Nach der Verletzung von Ralf Fährmann sprang Alexander Nübel ein. Der 22-Jährige trug keine Schuld an der Niederlage des FC Schalke 04 gegen Werder Bremen.

Gelsenkirchen – In der 87. Minute durfte Alexander Nübel doch noch zeigen, was er als Keeper alles so drauf hat. Der 22-Jährige hechtete einem Schuss von Kevin Möhwald mit einer solchen Verve hinterher, dass er den Ball am eigenen Tor vorbei bugsieren konnte. Lediglich eine Ecke sprang so für den SV Werder Bremen heraus, der die Partie am Ende verdient mit 2:0 (1:0) gewonnen hatte.

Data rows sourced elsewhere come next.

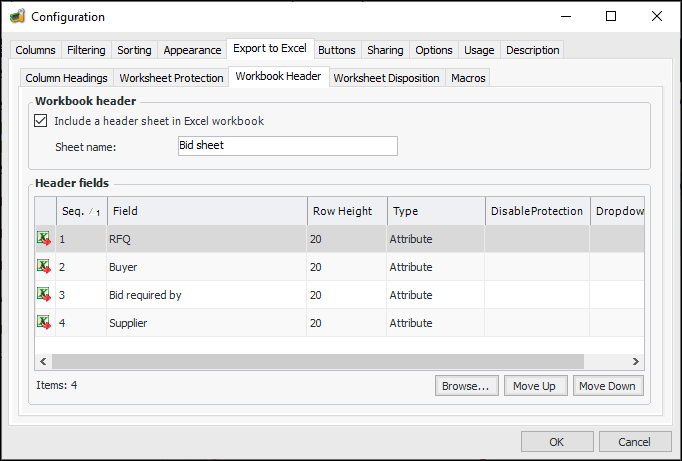
Task: Go to the Appearance tab
Action: (192, 50)
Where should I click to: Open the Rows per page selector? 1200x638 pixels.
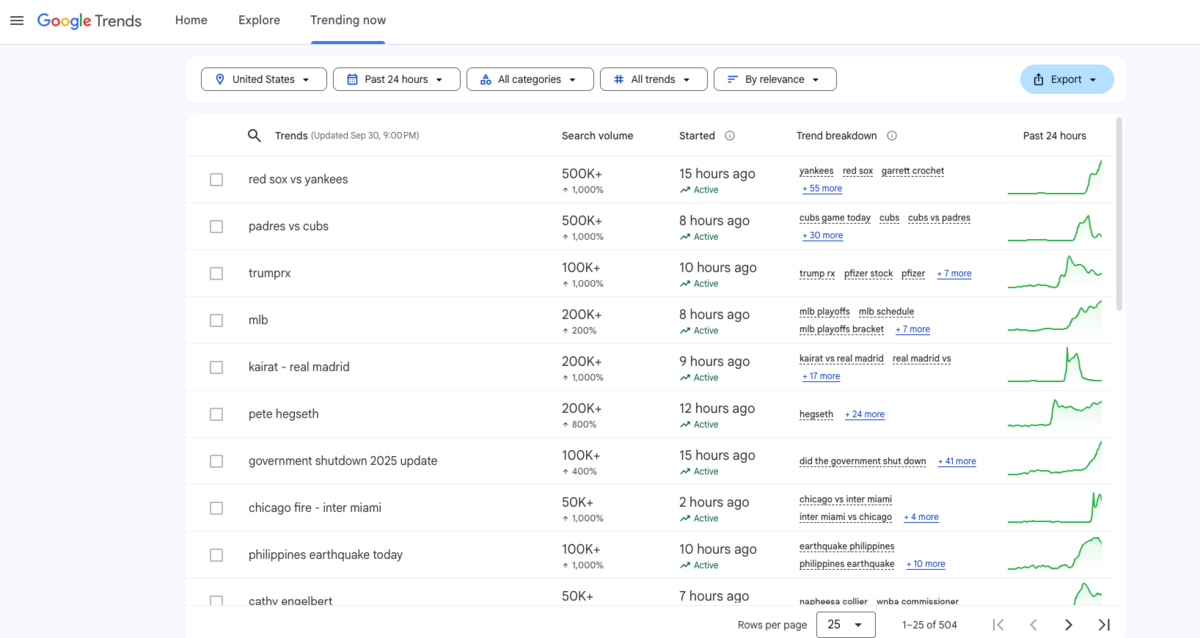click(x=845, y=624)
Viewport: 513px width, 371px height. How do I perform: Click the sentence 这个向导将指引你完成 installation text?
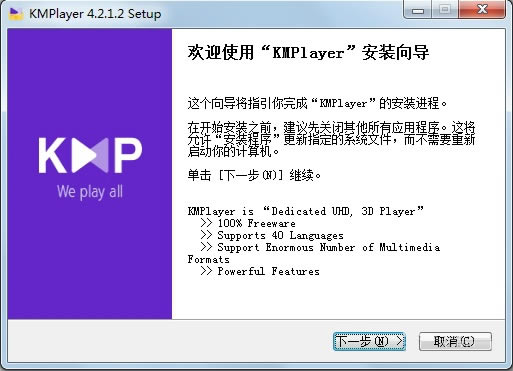[317, 103]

Es war eine akrobatische Flugeinlage, die gemeinhin als Glanzparade in den Spielberichten gewürdigt wird.

„Das war eine tolle Parade, es wäre das 3:0 gewesen“, sagte Domenico Tedesco nach dem Schlusspfiff mit Bewunderung in der Stimme. Schalkes Cheftrainer hatte den 22-Jährigen Keeper erst kurz vor dem Anpfiff den Auftrag erteilen können, seinen ersten Pflichtspiel-Einsatz für die Blauweißen von Beginn zu bestreiten. Stammkeeper Ralf Fährmann, der am Samstagabend gefühlt zuletzt während des deutschen Wirtschaftswunders nicht im Schalker Tor gestanden hatte, hatte sich während der Aufwärmphase am Oberschenkel verletzt. Tedesco musste kurzfristig umdisponieren, der Spielberichtsbogen wurde gut zwanzig Minuten vor dem Anpfiff noch einmal korrigiert.

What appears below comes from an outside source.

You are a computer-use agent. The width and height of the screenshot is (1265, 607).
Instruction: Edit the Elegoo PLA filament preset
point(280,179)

Weltklasse-Parade kurz vor Schluss

„Das hat er sehr, sehr gut gemacht“, lobte Tedesco seine Nummer zwei nach dem Schlusspfiff trotz der Niederlage. An dieser trug der junge Keeper letztlich keine Schuld. „Die beiden Bälle waren kaum zu halten“, bekräftigte auch Abwehrchef Naldo. Der 36-Jährige hatte sich Nübel vor dem Anpfiff noch zu Seite genommen und dem gebürtigen Paderborner versprochen: „Keine Angst, es ist wie im Training.“

Lob von Tedesco und Naldo

Der Spruch von Naldo dürfte dazu beigetragen haben, dass bei Nübel tatsächlich keine Spur von Nervosität zu erkennen gewesen war. „Ich glaube, es gab bei ihm auch keine Nervosität“, meinte Tedesco. Nübel selbst war am Samstagabend nicht mehr zu sprechen. Der 22-Jährige, der 2015 vom SC Paderborn zunächst in die zweite Schalker Mannschaft in die Regionalliga gewechselt war, verließ die Arena von den Journalisten und der Schalker Medienabteilung unbemerkt.

Ob Nübel auch am Mittwoch in der Champions League im Auswärtsspiel bei Galatasaray Istanbul (21 Uhr/ bei uns im Liveticker) wieder zwischen den Pfosten stehen wird, ist noch ungewiss. Fest steht nur, dass sich die Schalker auch im Falle einer schwereren Verletzung bei Ralf Fährmann zumindest auf dieser Position keine großen Sorgen machen müssen. Aber auf Schalke hat man hervorragende Keeper ja schon immer sozusagen auf Halde gehabt wie früher den Koks. Sorgen müssen sich die Schalker derzeit um ganz andere Dinge.